Just as we are getting used to the idea of President Donald Trump, the far right is anticipating gains in several national elections in 2017. Whether Geert Wilders in the Netherlands or the AfD in Germany, this danger is real, but nowhere more real than in France. Polls are showing more support for Marine Le Pen than for any other candidate. It seems that, as in 2002, the candidate of the Fascist Front National will be in the run-off between the final 2 candidates for president.
The elections take place against the background of the State of Emergency and Labour Law imposed by Socialist president François Hollande and the demonstrations which they provoked. The demonstrations provoked harsh repression, and Hollande’s unpopularity is so great that he is not standing again. Instead the Socialist candidate is the much more left wing Benoit Hamon.
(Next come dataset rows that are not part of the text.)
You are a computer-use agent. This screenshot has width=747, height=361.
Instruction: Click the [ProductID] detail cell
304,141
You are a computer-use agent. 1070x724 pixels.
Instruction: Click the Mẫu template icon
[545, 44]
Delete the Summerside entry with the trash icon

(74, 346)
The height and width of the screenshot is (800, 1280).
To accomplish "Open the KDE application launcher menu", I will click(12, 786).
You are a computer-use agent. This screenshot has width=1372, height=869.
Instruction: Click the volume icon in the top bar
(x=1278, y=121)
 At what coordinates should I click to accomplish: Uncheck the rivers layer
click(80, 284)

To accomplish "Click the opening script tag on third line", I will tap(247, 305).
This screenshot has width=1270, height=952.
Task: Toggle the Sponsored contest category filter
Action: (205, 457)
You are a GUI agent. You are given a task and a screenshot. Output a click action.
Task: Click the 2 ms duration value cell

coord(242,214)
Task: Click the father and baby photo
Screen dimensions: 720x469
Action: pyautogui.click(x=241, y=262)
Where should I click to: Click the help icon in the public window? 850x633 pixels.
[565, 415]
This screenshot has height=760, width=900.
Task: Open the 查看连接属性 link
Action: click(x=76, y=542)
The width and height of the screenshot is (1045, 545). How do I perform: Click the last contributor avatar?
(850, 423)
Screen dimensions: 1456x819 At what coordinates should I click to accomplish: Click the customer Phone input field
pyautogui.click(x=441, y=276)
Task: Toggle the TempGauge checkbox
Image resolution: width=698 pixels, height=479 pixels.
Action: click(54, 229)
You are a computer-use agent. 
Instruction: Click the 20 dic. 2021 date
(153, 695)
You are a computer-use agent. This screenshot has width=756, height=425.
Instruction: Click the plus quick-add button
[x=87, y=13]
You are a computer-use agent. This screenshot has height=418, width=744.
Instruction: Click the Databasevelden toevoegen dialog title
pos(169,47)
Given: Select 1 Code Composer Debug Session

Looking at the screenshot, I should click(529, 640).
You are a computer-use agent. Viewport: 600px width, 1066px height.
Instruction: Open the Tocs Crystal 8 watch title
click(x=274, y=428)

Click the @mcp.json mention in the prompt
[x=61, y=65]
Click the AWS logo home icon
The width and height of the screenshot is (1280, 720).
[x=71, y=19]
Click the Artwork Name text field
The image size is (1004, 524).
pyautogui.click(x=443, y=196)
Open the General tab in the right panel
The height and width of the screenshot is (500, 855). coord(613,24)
The other major factor in the election is rising Islamophobia, with 63% of French people feeling that Islam is “too visible” in France, and the same percentage saying that they are “opposed” to the Muslim headscarf. Such feelings – and the popularity of Le Pen – has led to many politicians embracing racism, resulting in issues like the “Burkhini ban” last year.
On 27 February, Selim Nadi, a French anti-racist activist and member of the external editorial board of the Marxist magazine Période will be talking about racism around the French elections, and the strategies required to counter it. Should the left wingers around the Front de Gauche’s Jean-Luc Mélenchon unite with Hamon in a joint electoral campaign against the Nazis? Thousands attend each meeting addressed by Mélenchon and Hamon – how can they be brought into anti-racist activity? With a March for Diginity planned for March 19th, what is the role of the extra-parliamentary movement?
Le Pen is also building links with far right parties in Europe, attending a recent Europe-wide conference in Koblenz organized by the AfD. As part of our fight against the AfD’s racism, we will also be discussing with Selim which strategies of combatting the FN have been successful in France, and which have been less successful, with the aim of gaining some orientation for our work around the coming German general election.